A plan to build 550 houses on land in Manthorpe would not have significant effects on the environment, according to the Government.
Developer Larkfleet Homes appealed against a decision by South Kesteven District Council to have an environmental impact assessment (EIA) but the Secretary of State for Communities and Local Government has decided an assessment is not necessary.
Ward councillor Ray Wootten said: “This decision does not change my view that when this application is submitted it will be fought by the residents of Manthorpe Village and Estate and supported by myself and adjacent ward councillors.”
The Secretary of State does not consider that the proposal is likely to have significant effects on the environment for the following reasons:
Its characteristics. The proposal is primarily residential development of approximately 550 dwellings and associated development including a neighbourhood centre, a single form entry Primary School and grounds. It is
limited in size and unlikely to have significant effects in this regard. There would be traffic, noise, emissions and light impacts however, they are not considered to be significant due to the scale of the project.
The location of development in terms of environmental sensitivity of the areas that would be affected. The proposal is not within or adjacent to or close to a ‘sensitive area’ (such as a Site of Special Scientific Interest as set out in Regulation 2 of the 2011 Regulations). The site is within the Grantham Scarps and Valleys character area of the South Kesteven Landscape Character Assessment and the Grade I Belton House and Park are approximately 1.5 km north of the site. However, I do not consider that the proposal would have a significant effect on these ecological or cultural assets. The Environment Agency flood-risk maps indicate that the site is entirely within flood Zone 1. Due to the nature and scale of the proposal it is not considered that it would have a significant effect to warrant the need for an ES.

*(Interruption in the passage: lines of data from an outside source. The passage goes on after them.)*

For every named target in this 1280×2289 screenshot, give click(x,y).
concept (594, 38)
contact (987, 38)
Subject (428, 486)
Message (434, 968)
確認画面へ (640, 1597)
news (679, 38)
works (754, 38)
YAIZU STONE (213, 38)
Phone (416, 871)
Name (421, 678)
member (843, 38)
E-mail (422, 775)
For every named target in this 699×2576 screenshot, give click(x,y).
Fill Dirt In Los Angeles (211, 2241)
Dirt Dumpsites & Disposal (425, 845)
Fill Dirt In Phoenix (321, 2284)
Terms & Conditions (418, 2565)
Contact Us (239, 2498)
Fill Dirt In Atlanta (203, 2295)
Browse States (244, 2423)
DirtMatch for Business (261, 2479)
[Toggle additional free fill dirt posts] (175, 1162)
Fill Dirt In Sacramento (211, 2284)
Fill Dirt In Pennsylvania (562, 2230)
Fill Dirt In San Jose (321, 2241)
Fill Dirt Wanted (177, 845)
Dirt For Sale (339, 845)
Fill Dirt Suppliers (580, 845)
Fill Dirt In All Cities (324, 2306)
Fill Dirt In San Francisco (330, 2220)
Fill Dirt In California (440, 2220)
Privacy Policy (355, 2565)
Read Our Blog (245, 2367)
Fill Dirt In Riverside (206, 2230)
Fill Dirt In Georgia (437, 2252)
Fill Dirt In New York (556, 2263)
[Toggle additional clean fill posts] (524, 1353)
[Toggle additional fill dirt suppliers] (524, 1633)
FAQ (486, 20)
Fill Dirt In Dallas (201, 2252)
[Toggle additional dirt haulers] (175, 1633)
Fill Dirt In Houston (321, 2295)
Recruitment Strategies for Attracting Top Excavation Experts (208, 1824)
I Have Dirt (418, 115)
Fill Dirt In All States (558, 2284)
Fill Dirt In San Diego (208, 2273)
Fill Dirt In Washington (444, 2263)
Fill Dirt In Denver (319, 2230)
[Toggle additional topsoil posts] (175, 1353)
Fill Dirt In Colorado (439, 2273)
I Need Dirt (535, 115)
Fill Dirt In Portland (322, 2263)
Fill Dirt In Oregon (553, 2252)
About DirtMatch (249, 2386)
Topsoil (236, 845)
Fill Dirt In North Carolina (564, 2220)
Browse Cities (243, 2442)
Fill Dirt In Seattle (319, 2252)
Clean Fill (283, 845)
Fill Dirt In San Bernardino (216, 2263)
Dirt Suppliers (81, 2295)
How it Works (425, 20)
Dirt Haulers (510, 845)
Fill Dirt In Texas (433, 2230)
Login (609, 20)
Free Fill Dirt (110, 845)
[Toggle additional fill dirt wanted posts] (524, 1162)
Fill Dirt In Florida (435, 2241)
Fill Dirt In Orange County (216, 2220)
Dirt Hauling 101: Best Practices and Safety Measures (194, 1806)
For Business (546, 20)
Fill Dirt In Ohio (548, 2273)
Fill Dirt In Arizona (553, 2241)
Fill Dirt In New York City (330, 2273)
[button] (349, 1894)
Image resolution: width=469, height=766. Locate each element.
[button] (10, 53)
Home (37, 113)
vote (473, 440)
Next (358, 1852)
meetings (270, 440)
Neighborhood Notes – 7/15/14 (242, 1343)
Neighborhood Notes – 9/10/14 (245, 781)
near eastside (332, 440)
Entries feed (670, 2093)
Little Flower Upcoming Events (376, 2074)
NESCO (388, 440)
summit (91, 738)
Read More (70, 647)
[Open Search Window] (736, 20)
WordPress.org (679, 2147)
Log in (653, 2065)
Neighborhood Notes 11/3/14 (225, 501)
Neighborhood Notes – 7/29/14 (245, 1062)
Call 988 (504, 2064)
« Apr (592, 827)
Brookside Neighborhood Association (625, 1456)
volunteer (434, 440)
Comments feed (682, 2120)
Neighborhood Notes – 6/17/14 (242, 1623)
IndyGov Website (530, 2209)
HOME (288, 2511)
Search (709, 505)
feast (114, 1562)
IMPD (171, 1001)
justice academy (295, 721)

The characteristics of the potential impact. The proposal would primarily be residential development on previously agricultural land, and its impacts will not be of a magnitude or complexity such as to indicate that there is a likelihood of significant effects. I accept that the development would increase traffic and that an impact on air quality is likely. However the traffic, emissions, noise and light impacts are not considered to be significant. The site does not fall within an Air Quality Management Area (AQMA) but it is noted that there is an AQMA approximately 3km away to the south in Grantham Town Centre. The proposal is not a particularly hazardous or complex form of development.